The recent King’s College London and Fawcett Society study, which examines gender pay gap reporting laws in 10 countries, found the UK takes a more feeble approach at holding employers to account over what they actually do to find a solution to wage bias.
It has never been compulsory for private-sector employers in the UK to produce an action plan to address pay bias. This is different from France where legislation means if private-sector workplaces do not get an adequate score across a set of gender pay gap barometers, an action plan must be drawn up with trade unions or employee reps.
Sian Elliot, women’s equality policy officer at the TUC, told The Independent: “We lack flexibility in the UK labour market. Working mums can’t get the childcare they need. That is where we differ from other countries – we have a real lack of affordable childcare, which is chronically underfunded by the government, but the coronavirus crisis has made this worse and the government has failed to act on warnings from the childcare sector.
"We also have huge occupational segregation. Women are far more likely to work in lower-paid, precarious jobs, including those with zero-hour contracts, in sectors like health and social care, hospitality and retail. All sectors which have been acutely hit by the coronavirus crisis.
“In our economy, women’s work is undervalued, underpaid and unrecognised and we have seen that throughout this crisis.”
Anna Ritchie Allan, executive director of Close the Gap, told The Independent equal pay legislation has failed to provide pay equality for women.
“It relies on women being able to take action after discrimination has occurred, rather than providing a solution to a systemic problem that affects women across the labour market,” she added.

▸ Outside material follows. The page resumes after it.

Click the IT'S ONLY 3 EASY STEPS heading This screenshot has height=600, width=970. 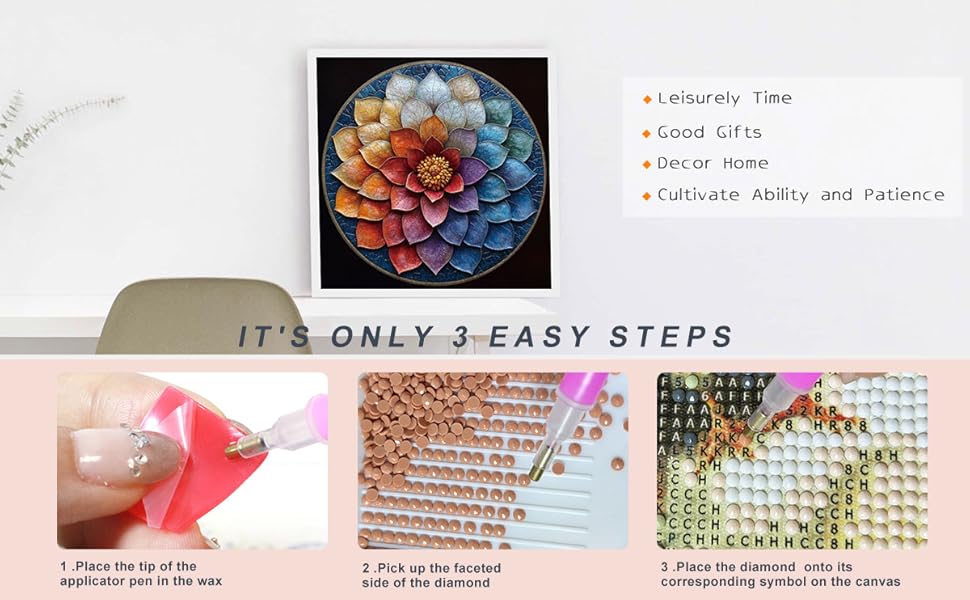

“The weaknesses in the law are compounded by undue employer complacency. Most employers think they’re already providing equal pay but the vast majority have never done an equal pay review, which is the only way to check whether you’re paying women and men fairly. You have to look for pay discrimination in order to uncover it.”
Rules obliging companies and other organisations who employ over 250 people to release their respective gender pay gap figures were rolled out in 2017.
Niki Kandirikirira, of Equality Now, told The Independent: “The UK is not only faltering, the gap is actually widening. This is deeply concerning. “Women in the workplace have been badly impacted by the economic fallout from the pandemic.
"Women are losing paid work and doing more unpaid work, and there is a particular concern that mothers are being pushed out of the workforce because a lack of affordable childcare options means they are more like to work fewer hours, be furloughed, or face redundancy.”